CAPE CANAVERAL, Fla. -- NASA is talking with the two contractors who developed next-generation rockets about carrying the next-generation space shuttle.
The space agency may announce whether it will launch astronauts aboard an expendable rocket-launched ship instead of a shuttle when its next budget is made public in early 2003, some space officials suggested Tuesday at the annual Cape Canaveral Spaceport Symposium being held this week at the Cape.
"We are working closely with NASA, now, today, on the possibility of putting a winged vehicle on top of a Delta 4, our heavy version," said Will Trafton, vice president and general manager of Boeing Expendable Launch Systems.
Boeing and Lockheed Martin developed new rockets in cooperation with the Air Force as part of the Evolved Expendable Launch Vehicle program, which is designed to save taxpayers money by letting commercial forces motivate the contractors to be more efficient. The first Atlas 5 launched successfully. The new Delta 4 is scheduled to launch Nov. 16.
Lockheed Martin also is talking with NASA about putting a ship on a rocket. "We have been working with NASA to try to work the different avenues," said Adrian Laffitte, director of Atlas launch operations. "We are doing a study."

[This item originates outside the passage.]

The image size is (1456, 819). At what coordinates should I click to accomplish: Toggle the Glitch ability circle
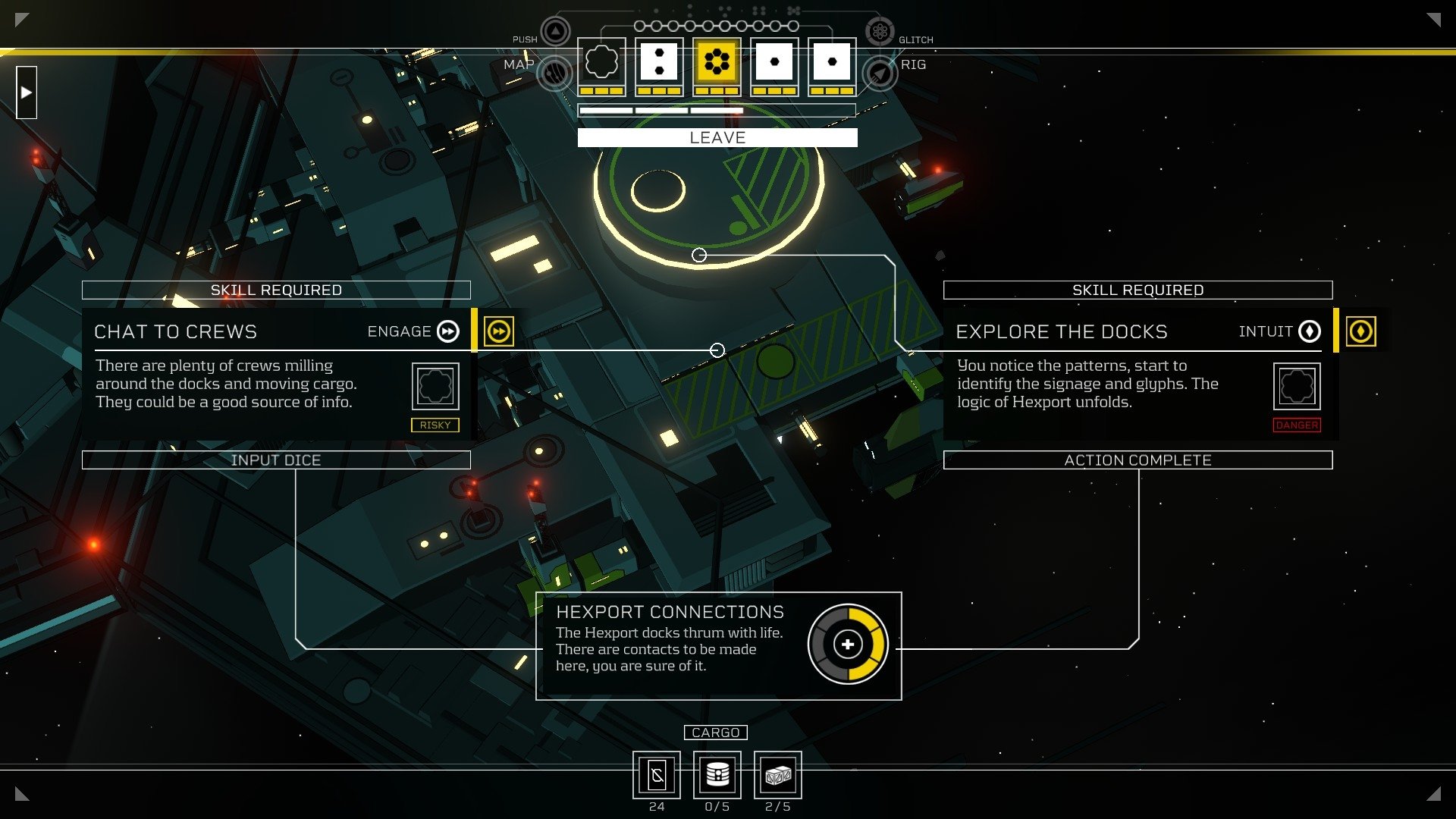(880, 31)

The study is part of NASA's Space Launch Initiative (SLI), which recently has refocused on its initial goals, SLI deputy program manager Dan Dumbacher said. The program is aimed at conceiving every aspect of a next-generation launch system, not just a new ship, he said. Besides a new ship design, the SLI program, which is based at Alabama's Marshall Space Flight Center, is considering ground and payload support for the new ship; systems for reviewing the ship and approving it for flight; and software requirements.
"We found ourselves involved in more of the details on designing the rocket than what we needed to be doing at this point in time," Dumbacher said, so instead of concentrating on which ship to build, "we've put that decision off for a while."

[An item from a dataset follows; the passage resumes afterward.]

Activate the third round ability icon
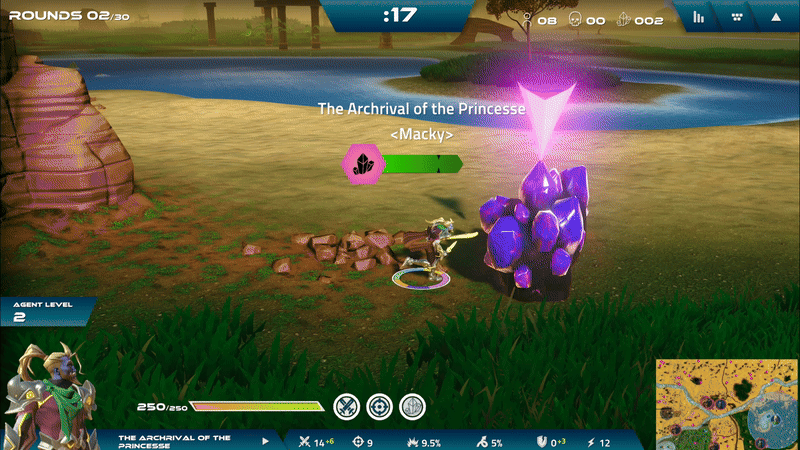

"The GAO report is out and other things saying we need to spend more time on requirements," he added, "so that's what we're trying to do."
NASA's administration, under Sean O'Keefe, is considering information submitted by SLI officials and will decide which direction NASA will go, Dumbacher said. In a recent letter to a Texas lawmaker, O'Keefe said SLI studied a rocket-carried ship that could take crews to and from the International Space Station.
If a new ship piggybacks on a rocket, it might fly at the same time shuttles are flying and serve a different function, Boeing and Lockheed Martin officials suggested.
Such a ship could be used to supply the space station or act as an emergency escape vehicle, replacing the Russian Soyuz ships used as escape capsules, Laffitte said. Soyuz production is guaranteed only through 2006, and Russian officials have threatened to stop production early due to lack of funds.
"I think those will be the two areas that we will get started," Laffitte said, before attempting to make the ship a replacement for the shuttle.
Still, he admitted, "man-rating" a rocket so it's considered safe enough for people could be a difficult job.
The rocket concept is just one option under study, Kennedy Space Center Director Roy Bridges said.
"That's the way we got started, so obviously we were able to do that in the earlier days, and of course we have more capable vehicles now," Bridges said.
Boeing's Trafton acknowledged the buzz about the rocket option. "There is increased interest in using expendable launch vehicles to launch a winged vehicle of some kind to space and to space station," Trafton said.
The SLI approach to designing a new ship is different from anything NASA has attempted, Dumbacher said. "In addition to the performance, I have to address cost and reliability/safety, and that's something that hasn't been done before in the rocket business."
No matter what type of ship NASA's leaders decide to pursue, Dumbacher said, his program will design a completely new system around it.
"The SLI program is dedicated to coming up with technologies and enabling NASA to make a decision to achieve even greater levels of safety and reliability in the future," said Jeremiah Creedon, NASA's associate administrator for aerospace technology.